Our pastor, Dr. Dillon, says there are a few times in his life where he has so clearly, almost audibly, heard the Lord speak to him. And this past Friday, my dear friend and role model Karen (LifePark Women's Ministry leader) spoke about how God can use Christmas songs to speak to us. I know that to be true. I shared this story with her that night. So, I feel I should share my Silent Night experience with everyone.
Friday Night, November 23, will be a day I'll always remember. We had been in Columbia all week with my Gramma Fraylick, loving her, spending time with her, holding her hand, and telling her goodbye. We headed back to Charleston that day to await what was next.
When the end of someone's life is near, as a believer, my first thought, albeit perhaps a bit morbid, is "Where will they be going". If they are a true, redeemed follower of Christ, I know it is Heaven. If they are not saved, I shudder to think how the family will accept this grief and deal with the pain. See, as believers, we grieve not as people who have no hope, but as a people with a hope. (Don't quote me word-for-word on that, see 1 Thessalonians 4:13 for the actual text). Our hope comes in that our loved one is in Heaven, and by knowing that, we may find a bit of joy and peace even in death.
I was really wrestling with this question about my Gramma.
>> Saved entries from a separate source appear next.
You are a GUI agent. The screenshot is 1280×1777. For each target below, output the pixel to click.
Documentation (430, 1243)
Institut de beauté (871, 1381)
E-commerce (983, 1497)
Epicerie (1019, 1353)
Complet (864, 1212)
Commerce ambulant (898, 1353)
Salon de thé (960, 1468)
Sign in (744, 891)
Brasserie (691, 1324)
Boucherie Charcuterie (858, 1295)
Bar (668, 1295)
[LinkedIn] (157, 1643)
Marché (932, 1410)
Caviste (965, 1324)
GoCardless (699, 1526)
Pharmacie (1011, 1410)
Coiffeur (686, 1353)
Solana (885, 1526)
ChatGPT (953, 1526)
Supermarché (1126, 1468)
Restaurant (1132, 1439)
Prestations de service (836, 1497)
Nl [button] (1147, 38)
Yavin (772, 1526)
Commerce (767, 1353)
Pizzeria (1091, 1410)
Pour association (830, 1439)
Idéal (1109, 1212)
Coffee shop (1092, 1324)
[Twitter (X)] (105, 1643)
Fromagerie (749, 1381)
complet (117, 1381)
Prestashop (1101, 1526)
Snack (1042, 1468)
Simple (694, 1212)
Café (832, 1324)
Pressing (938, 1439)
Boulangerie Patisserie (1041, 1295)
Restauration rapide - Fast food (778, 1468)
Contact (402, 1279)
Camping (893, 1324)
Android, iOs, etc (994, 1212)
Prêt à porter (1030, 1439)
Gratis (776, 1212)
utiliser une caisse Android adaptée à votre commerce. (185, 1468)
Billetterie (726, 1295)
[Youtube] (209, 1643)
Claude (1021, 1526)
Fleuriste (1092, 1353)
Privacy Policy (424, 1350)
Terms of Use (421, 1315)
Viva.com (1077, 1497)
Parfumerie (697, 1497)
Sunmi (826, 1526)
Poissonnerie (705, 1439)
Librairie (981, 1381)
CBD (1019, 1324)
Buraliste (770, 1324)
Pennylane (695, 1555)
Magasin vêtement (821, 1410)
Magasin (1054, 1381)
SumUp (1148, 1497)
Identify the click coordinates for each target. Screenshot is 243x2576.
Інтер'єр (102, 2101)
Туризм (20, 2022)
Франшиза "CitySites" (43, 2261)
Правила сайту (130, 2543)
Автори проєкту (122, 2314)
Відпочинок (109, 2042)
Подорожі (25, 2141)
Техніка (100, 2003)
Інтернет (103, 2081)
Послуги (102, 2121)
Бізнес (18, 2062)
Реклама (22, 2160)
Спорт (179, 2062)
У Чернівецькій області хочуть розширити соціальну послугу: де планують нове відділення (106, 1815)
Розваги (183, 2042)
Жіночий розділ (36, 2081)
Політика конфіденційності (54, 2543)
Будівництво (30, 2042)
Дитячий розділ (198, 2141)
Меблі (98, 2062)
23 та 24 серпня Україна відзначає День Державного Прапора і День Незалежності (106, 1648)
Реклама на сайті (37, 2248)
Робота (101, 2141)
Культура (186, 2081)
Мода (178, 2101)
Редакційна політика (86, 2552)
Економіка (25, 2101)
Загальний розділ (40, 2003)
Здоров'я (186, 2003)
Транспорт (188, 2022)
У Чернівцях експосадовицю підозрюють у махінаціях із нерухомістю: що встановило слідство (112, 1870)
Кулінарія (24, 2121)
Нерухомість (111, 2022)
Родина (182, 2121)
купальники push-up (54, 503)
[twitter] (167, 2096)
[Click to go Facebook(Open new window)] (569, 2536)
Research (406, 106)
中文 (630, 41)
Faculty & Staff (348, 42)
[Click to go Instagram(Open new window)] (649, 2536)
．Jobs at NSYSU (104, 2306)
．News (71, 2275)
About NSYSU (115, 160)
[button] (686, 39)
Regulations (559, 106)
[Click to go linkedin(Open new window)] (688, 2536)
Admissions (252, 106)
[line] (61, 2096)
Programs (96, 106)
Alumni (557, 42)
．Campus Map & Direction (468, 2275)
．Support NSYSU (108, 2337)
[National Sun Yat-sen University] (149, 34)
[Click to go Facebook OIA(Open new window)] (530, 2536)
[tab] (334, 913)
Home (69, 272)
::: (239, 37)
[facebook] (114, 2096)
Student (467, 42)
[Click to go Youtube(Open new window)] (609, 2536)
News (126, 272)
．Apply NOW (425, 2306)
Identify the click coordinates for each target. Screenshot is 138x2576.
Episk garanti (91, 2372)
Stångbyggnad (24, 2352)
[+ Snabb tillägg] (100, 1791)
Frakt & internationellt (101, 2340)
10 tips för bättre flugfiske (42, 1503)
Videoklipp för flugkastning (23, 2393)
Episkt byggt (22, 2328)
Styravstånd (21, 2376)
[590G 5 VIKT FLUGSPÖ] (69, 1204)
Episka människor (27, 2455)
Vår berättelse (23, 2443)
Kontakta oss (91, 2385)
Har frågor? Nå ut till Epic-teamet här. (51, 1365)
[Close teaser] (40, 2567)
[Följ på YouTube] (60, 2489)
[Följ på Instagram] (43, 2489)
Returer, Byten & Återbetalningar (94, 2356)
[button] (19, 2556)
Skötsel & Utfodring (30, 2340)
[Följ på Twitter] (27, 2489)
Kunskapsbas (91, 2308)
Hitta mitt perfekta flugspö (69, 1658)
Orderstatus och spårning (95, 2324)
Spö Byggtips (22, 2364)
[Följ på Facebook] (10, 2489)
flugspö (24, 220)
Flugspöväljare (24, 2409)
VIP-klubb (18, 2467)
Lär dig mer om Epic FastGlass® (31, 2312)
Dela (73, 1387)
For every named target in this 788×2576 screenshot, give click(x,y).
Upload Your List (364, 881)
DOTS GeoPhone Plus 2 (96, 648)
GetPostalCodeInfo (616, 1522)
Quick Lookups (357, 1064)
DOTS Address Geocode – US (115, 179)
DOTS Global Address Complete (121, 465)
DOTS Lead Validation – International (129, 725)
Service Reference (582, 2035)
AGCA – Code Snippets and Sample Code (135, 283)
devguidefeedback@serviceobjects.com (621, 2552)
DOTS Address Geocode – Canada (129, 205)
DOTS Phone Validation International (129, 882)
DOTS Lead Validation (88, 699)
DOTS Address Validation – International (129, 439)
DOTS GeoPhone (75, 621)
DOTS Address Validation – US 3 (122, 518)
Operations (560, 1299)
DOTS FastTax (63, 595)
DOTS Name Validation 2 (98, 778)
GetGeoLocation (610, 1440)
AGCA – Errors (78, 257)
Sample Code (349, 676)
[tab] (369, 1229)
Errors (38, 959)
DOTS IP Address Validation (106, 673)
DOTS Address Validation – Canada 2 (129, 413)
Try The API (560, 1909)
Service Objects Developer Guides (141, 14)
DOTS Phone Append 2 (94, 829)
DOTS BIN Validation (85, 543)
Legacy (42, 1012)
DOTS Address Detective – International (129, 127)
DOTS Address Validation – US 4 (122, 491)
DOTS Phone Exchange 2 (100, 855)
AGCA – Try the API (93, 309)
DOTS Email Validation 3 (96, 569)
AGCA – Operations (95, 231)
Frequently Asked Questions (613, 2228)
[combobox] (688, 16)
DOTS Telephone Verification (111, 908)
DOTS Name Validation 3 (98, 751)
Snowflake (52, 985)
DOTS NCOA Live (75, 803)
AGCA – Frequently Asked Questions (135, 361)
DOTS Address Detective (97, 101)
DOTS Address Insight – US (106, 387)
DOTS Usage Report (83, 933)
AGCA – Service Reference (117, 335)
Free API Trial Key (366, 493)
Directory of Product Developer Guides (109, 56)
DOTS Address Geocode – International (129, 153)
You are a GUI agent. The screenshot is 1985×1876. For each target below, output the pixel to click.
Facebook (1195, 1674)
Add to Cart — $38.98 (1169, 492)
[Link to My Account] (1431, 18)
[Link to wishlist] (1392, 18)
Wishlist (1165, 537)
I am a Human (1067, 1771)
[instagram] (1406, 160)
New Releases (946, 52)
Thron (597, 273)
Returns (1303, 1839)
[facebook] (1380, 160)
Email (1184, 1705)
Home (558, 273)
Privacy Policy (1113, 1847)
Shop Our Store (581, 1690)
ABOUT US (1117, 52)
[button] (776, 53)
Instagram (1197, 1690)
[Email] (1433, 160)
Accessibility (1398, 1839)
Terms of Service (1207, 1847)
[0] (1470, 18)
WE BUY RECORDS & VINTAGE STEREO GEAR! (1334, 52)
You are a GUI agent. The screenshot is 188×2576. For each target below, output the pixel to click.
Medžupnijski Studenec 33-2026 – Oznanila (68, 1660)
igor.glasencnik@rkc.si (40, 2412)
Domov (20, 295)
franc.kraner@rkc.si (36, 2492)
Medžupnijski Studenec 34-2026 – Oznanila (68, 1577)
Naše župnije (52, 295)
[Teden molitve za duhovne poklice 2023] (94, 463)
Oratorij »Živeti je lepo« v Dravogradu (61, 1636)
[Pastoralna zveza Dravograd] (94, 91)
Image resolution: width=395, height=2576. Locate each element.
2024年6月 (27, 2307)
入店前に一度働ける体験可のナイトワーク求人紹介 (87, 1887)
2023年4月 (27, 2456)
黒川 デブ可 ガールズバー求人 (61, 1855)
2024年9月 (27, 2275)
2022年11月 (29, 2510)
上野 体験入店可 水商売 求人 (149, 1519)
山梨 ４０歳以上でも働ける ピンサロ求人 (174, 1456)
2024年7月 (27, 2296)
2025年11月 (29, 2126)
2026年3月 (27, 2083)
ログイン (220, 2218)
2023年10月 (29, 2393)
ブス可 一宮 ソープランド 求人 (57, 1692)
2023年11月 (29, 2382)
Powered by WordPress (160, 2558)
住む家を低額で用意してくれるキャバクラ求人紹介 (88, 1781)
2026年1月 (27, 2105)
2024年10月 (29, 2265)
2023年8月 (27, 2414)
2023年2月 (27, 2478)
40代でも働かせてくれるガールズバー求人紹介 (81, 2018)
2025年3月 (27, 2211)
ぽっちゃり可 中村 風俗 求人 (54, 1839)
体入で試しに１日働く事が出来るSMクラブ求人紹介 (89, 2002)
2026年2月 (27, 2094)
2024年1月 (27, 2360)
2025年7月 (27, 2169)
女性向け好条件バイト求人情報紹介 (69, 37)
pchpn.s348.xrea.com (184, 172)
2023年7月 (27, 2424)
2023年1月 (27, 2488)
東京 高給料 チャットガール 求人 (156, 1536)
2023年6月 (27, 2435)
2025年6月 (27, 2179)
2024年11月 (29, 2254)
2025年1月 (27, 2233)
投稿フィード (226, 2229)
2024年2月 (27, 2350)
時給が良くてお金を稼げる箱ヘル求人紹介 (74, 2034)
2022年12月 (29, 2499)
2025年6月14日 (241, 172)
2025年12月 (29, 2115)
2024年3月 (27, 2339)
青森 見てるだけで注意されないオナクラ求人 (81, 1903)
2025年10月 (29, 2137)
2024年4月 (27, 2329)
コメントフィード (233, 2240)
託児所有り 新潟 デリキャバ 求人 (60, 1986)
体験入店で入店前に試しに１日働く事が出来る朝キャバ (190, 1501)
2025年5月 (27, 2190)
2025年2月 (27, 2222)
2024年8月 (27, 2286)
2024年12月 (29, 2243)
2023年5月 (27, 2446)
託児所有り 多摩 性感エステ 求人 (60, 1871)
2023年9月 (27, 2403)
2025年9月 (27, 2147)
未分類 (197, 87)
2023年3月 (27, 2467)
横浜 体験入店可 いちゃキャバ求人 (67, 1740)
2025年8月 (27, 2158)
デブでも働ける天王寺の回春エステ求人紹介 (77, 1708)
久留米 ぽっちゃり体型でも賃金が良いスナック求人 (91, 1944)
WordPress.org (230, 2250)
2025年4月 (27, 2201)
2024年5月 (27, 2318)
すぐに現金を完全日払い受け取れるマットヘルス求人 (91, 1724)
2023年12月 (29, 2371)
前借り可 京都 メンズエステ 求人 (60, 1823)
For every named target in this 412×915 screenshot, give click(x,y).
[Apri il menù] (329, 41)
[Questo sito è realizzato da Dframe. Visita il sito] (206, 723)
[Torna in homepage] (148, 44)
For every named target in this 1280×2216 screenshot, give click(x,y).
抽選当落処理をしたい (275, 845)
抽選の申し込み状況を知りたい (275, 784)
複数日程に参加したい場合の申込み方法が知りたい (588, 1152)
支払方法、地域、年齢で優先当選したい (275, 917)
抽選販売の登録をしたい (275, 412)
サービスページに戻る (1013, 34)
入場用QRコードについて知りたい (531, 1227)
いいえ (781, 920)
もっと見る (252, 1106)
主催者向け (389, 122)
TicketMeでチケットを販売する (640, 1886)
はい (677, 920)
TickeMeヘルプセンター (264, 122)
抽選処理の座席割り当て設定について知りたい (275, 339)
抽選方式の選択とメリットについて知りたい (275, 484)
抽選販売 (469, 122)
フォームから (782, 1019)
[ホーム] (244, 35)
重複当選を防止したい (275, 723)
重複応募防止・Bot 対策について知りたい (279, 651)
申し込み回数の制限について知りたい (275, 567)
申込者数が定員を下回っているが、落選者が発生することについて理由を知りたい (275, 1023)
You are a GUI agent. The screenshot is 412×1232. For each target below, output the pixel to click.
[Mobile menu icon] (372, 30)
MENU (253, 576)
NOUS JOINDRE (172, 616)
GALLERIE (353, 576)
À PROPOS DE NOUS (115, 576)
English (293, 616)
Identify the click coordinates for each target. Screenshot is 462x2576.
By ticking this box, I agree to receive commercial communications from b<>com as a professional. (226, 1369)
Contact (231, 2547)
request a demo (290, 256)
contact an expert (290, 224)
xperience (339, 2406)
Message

I knew she knew the Lord, I knew she had been saved. I did ask my mom about it a few days before, just for reassurance. I think in my human nature of questioning, I just needed to hear someone audibly tell me she was saved, she's going to Heaven. But being the closest person to me who was ever in their final days on earth, I was struggling. I didn't want to see her in that state. I didn't want to go into her room. I didn't want to remember her like that. I didn't want to think about her leaving us on earth, and I needed to know that I know without a shadow of doubt she would be going to Heaven with Jesus. (I did end up going into her room and kissing her and squeezing her hand, and telling her I loved her, and telling her goodbye, and just sitting with her and my family. I will forever be thankful for those moments).
So, struggling with the whole scenario we were in, we went home to Charleston, jumping every time the phone rang.
I was watching a movie with David that night, and he had fallen asleep. The song Silent Night, recorded by Sinead O'Connor, began playing. I was half asleep, not really paying attention to it, but I could hear the sounds in the background. When the song came on, I was immediately awake. I had no idea what was going on in the movie, but I had this feeling that I needed to go off by myself, somewhere silent, and listen, really listen, to that song. The Lord was pushing me. So I got up, went outside and pulled it up on YouTube on my phone (Hallelujah for smartphones, lol!). I sat and listened, and wept.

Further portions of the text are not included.